■ EXERCISE INSTRUCTIONS ■
An exact transcription of every entry is required. Images are not part of it.
---+---
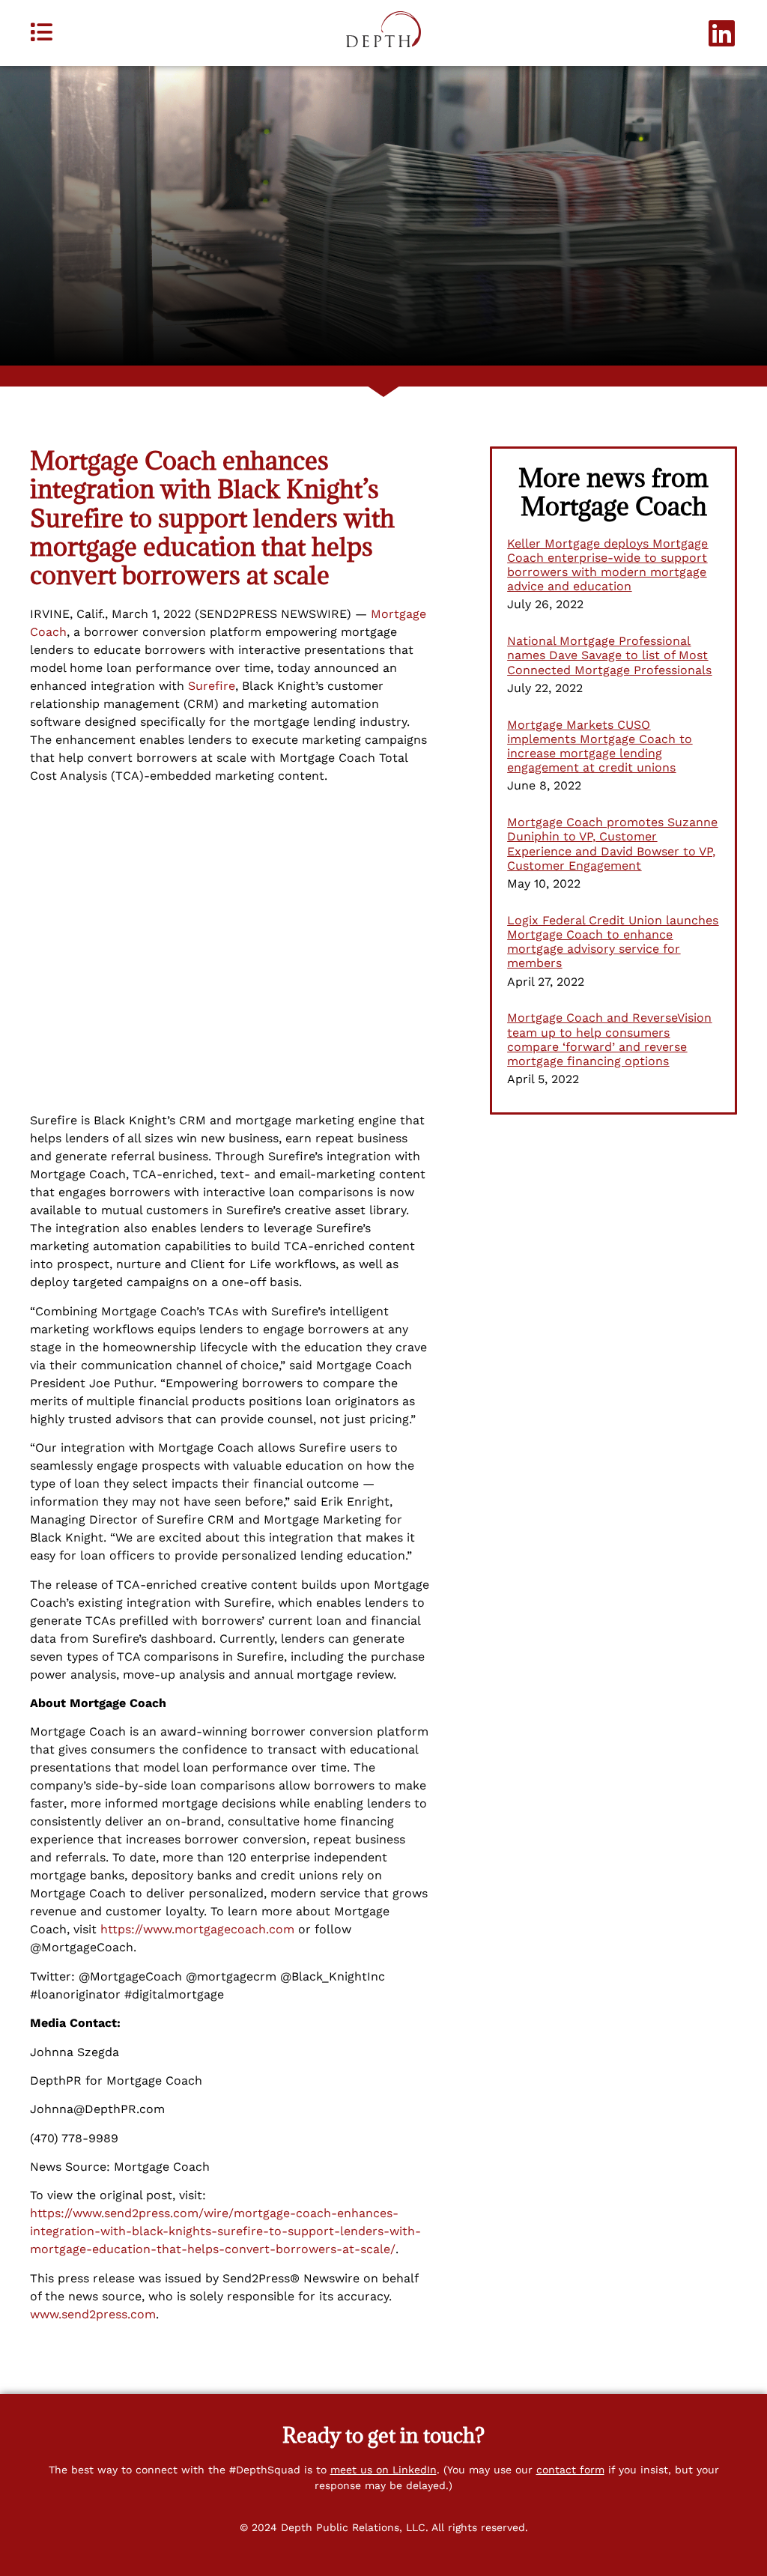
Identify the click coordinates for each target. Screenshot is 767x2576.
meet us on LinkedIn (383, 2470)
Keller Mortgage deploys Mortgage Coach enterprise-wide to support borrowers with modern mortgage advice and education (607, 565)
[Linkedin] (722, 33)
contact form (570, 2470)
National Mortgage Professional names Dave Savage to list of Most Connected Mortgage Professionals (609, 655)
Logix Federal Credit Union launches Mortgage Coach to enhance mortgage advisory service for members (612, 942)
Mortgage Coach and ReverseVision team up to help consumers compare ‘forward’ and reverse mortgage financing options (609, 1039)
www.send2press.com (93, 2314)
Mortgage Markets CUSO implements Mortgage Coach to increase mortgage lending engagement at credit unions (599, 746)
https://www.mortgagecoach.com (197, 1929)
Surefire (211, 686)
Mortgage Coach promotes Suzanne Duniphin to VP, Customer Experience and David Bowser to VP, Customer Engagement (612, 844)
---+---
■ YOUR RESPONSE ■
Identify the click coordinates for each target. Screenshot is 767x2576.
meet us on LinkedIn (383, 2470)
Keller Mortgage deploys Mortgage Coach enterprise-wide to support borrowers with modern mortgage advice and education (607, 565)
[Linkedin] (722, 33)
contact form (570, 2470)
National Mortgage Professional names Dave Savage to list of Most Connected Mortgage Professionals (609, 655)
Logix Federal Credit Union launches Mortgage Coach to enhance mortgage advisory service for members (612, 942)
Mortgage Coach and ReverseVision team up to help consumers compare ‘forward’ and reverse mortgage financing options (609, 1039)
www.send2press.com (93, 2314)
Mortgage Markets CUSO implements Mortgage Coach to increase mortgage lending engagement at credit unions (599, 746)
https://www.mortgagecoach.com (197, 1929)
Surefire (211, 686)
Mortgage Coach promotes Suzanne Duniphin to VP, Customer Experience and David Bowser to VP, Customer Engagement (612, 844)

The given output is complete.